*** Opening Passage shown ***
I'm an enthusiast, not a professional. I've spent serious time photographing in Iceland (twice), the Dolomites, the Scottish Highlands, and the American Southwest. The destinations below come partly from personal trips, partly from what professional landscape photographers I follow have written about, and partly from what's so consistently great that everyone agrees on it. I'll be specific about season, light hours, and what works versus what doesn't.
This guide ranks the world's best landscape photography destinations by light quality, scene density, accessibility, and the ethical question of whether your presence helps or hurts the place.
TL;DR - Quick Answer
The five most rewarding landscape-photography destinations are: Iceland's south coast (waterfalls, black-sand beaches, glacier lagoons, Northern Lights - accessible all year, peak November-February for aurora and March-October for landscapes); Patagonia's Torres del Paine and El Chaltén (granite spires, wind-sculpted clouds, glacial lakes - best November-March); the Lofoten Islands of Norway (jagged peaks rising from the sea, fishing villages, Northern Lights - peak February-March for aurora, June-July for midnight sun); the American Southwest (Antelope Canyon, Bryce, Zion, Arches, Monument Valley - March-May and September-November); and the Dolomites of northeast Italy (UNESCO-listed limestone peaks, alpine pastures, lake reflections - June-September). Below those, Tasmania, the Faroe Islands, the Scottish Highlands, New Zealand's South Island, and Namibia round out a strong second tier.
*** Closing Passage shown ***
▶ Exercise 1:
Reproduce the landscape photography guide word for word, starting at "I'm an enthusiast, not" and ending after "hurts the place.".
▶ Exercise 2:
Carry the landscape photography guide forward with the next part, picking up right after its last sentence.
*** Opening Provided records ***
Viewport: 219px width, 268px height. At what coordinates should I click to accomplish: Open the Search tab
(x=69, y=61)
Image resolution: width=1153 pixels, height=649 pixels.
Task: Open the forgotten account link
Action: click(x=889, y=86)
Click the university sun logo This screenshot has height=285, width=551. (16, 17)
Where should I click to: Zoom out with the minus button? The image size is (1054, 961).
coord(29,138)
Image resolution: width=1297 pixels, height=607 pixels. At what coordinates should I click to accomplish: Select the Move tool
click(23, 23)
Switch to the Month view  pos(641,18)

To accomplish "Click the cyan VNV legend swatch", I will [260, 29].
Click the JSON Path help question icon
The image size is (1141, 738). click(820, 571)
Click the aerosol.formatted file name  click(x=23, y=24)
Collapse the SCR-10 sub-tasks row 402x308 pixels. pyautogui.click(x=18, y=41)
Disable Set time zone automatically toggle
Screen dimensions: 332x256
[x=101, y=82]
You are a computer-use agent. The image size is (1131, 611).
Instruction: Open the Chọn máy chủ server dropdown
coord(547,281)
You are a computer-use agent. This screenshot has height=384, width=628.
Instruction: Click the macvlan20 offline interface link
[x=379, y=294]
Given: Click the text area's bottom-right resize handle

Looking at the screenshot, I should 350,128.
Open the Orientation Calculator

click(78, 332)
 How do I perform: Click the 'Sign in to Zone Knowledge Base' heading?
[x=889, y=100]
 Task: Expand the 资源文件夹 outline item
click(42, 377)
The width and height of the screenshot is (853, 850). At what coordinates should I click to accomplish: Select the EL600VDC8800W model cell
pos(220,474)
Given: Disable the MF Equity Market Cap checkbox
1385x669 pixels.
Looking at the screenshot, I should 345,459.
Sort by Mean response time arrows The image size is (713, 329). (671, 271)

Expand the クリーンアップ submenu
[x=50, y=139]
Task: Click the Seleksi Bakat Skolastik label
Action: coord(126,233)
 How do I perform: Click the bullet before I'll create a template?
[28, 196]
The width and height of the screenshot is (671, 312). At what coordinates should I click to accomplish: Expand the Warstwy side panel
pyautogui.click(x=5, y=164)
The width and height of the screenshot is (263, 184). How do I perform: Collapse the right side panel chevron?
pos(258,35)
*** Closing Provided records ***
▶ Response box 1:
I'm an enthusiast, not a professional. I've spent serious time photographing in Iceland (twice), the Dolomites, the Scottish Highlands, and the American Southwest. The destinations below come partly from personal trips, partly from what professional landscape photographers I follow have written about, and partly from what's so consistently great that everyone agrees on it. I'll be specific about season, light hours, and what works versus what doesn't.
This guide ranks the world's best landscape photography destinations by light quality, scene density, accessibility, and the ethical question of whether your presence helps or hurts the place.

▶ Response box 2:
What Makes a Great Landscape Photography Destination
Before destinations, what to look for:
- Light hours. High-latitude destinations (Iceland, Lofoten, Patagonia) have extended golden hours - sometimes 90+ minutes of usable sunrise or sunset light, versus 30-45 in the temperate latitudes. This single factor drives a lot of decisions.
- Scene density. A region where you can shoot 10 distinct landscapes in a 200-km loop is more efficient than one where each composition requires a 4-hour drive.
- Weather variability. Bad weather is what makes great landscape photographs. Drama needs cloud, mist, rain breaking, or storm light. Destinations with predictable, unchanging weather are pretty but flat to photograph.
- Foreground access. A great landscape often needs strong foreground - a rock, a flower, a stream. Destinations that physically allow you to get close to interesting foreground (Iceland's tidal pools, the Dolomites' alpine meadows) outperform destinations with locked-off viewpoints.
- Crowd ethics. Some destinations are loved to death - Antelope Canyon's lower section, certain Iceland viewpoints, Lofoten's Reine. Working ethically in crowded sites means timing trips to off-peak shoulder seasons, paying tribal-owned tour fees fairly, and accepting that "no people" shots increasingly require dawn discipline.
Tier 1: top-tier Landscape Photography Destinations
Iceland's South Coast
Iceland between Reykjavík and the southeastern Jökulsárlón glacier lagoon offers the highest density of varied landscape subjects per kilometre I've found anywhere. In a single 6-day trip with proper planning you can photograph: Seljalandsfoss waterfall (the one you can walk behind), Skógafoss (the broad curtain), Reynisfjara black-sand beach with its basalt sea stacks, Dyrhólaey arch and lighthouse, the Vík church, the glacier outflow rivers around Skaftafell, the ice caves at Vatnajökull (winter only with a guide), Diamond Beach where ice from Jökulsárlón washes ashore, and the lagoon itself with its drifting bergs.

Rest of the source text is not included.